GOAL OF THE EXERCISE: Give back the full set of entries that follows, exactly as written.

Data items

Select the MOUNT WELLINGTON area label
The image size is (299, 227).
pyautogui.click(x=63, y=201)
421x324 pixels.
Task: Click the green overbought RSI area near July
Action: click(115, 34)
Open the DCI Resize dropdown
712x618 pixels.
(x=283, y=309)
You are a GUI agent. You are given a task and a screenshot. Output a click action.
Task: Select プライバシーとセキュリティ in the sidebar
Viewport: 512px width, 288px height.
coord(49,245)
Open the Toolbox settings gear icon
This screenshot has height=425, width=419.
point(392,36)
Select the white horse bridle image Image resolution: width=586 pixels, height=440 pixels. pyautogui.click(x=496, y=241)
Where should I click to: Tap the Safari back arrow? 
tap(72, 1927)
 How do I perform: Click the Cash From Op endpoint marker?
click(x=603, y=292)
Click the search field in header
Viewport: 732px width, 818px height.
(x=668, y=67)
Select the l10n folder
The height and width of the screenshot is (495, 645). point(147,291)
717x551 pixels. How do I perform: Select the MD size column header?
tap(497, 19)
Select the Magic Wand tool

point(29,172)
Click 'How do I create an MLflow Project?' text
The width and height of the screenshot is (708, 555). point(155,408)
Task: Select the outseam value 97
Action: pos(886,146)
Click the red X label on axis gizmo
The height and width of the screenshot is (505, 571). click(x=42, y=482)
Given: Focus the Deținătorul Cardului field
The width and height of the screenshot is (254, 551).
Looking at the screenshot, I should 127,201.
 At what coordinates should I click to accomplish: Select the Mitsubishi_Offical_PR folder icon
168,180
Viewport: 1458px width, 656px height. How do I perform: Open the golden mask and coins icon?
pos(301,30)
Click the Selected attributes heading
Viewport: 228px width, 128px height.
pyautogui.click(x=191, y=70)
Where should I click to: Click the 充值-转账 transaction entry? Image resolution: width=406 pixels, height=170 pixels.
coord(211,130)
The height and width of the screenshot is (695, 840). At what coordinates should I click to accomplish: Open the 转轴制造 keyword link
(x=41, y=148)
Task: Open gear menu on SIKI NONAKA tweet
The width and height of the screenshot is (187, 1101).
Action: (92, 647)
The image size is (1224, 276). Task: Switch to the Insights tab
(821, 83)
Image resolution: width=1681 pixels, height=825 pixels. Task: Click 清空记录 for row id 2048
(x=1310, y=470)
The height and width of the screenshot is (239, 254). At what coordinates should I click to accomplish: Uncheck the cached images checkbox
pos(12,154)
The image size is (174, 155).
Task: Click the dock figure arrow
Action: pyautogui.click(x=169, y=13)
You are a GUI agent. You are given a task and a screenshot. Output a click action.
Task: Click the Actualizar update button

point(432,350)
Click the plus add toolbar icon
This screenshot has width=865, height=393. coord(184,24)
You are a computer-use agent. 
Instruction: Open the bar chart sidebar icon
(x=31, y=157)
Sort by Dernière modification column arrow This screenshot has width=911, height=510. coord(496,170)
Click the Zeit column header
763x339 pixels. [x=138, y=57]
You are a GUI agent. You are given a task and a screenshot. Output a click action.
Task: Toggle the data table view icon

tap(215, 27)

REPLY:
Select the MOUNT WELLINGTON area label
The image size is (299, 227).
pyautogui.click(x=63, y=201)
421x324 pixels.
Task: Click the green overbought RSI area near July
Action: click(115, 34)
Open the DCI Resize dropdown
712x618 pixels.
(x=283, y=309)
You are a GUI agent. You are given a task and a screenshot. Output a click action.
Task: Select プライバシーとセキュリティ in the sidebar
Viewport: 512px width, 288px height.
coord(49,245)
Open the Toolbox settings gear icon
This screenshot has height=425, width=419.
point(392,36)
Select the white horse bridle image Image resolution: width=586 pixels, height=440 pixels. pyautogui.click(x=496, y=241)
Where should I click to: Tap the Safari back arrow? 
tap(72, 1927)
 How do I perform: Click the Cash From Op endpoint marker?
click(x=603, y=292)
Click the search field in header
Viewport: 732px width, 818px height.
(x=668, y=67)
Select the l10n folder
The height and width of the screenshot is (495, 645). point(147,291)
717x551 pixels. How do I perform: Select the MD size column header?
tap(497, 19)
Select the Magic Wand tool

point(29,172)
Click 'How do I create an MLflow Project?' text
The width and height of the screenshot is (708, 555). point(155,408)
Task: Select the outseam value 97
Action: pos(886,146)
Click the red X label on axis gizmo
The height and width of the screenshot is (505, 571). click(x=42, y=482)
Given: Focus the Deținătorul Cardului field
The width and height of the screenshot is (254, 551).
Looking at the screenshot, I should 127,201.
 At what coordinates should I click to accomplish: Select the Mitsubishi_Offical_PR folder icon
168,180
Viewport: 1458px width, 656px height. How do I perform: Open the golden mask and coins icon?
pos(301,30)
Click the Selected attributes heading
Viewport: 228px width, 128px height.
pyautogui.click(x=191, y=70)
Where should I click to: Click the 充值-转账 transaction entry? Image resolution: width=406 pixels, height=170 pixels.
coord(211,130)
The height and width of the screenshot is (695, 840). At what coordinates should I click to accomplish: Open the 转轴制造 keyword link
(x=41, y=148)
Task: Open gear menu on SIKI NONAKA tweet
The width and height of the screenshot is (187, 1101).
Action: (92, 647)
The image size is (1224, 276). Task: Switch to the Insights tab
(821, 83)
Image resolution: width=1681 pixels, height=825 pixels. Task: Click 清空记录 for row id 2048
(x=1310, y=470)
The height and width of the screenshot is (239, 254). At what coordinates should I click to accomplish: Uncheck the cached images checkbox
pos(12,154)
The image size is (174, 155).
Task: Click the dock figure arrow
Action: pyautogui.click(x=169, y=13)
You are a GUI agent. You are given a task and a screenshot. Output a click action.
Task: Click the Actualizar update button

point(432,350)
Click the plus add toolbar icon
This screenshot has width=865, height=393. coord(184,24)
You are a computer-use agent. 
Instruction: Open the bar chart sidebar icon
(x=31, y=157)
Sort by Dernière modification column arrow This screenshot has width=911, height=510. coord(496,170)
Click the Zeit column header
763x339 pixels. [x=138, y=57]
You are a GUI agent. You are given a task and a screenshot. Output a click action.
Task: Toggle the data table view icon

tap(215, 27)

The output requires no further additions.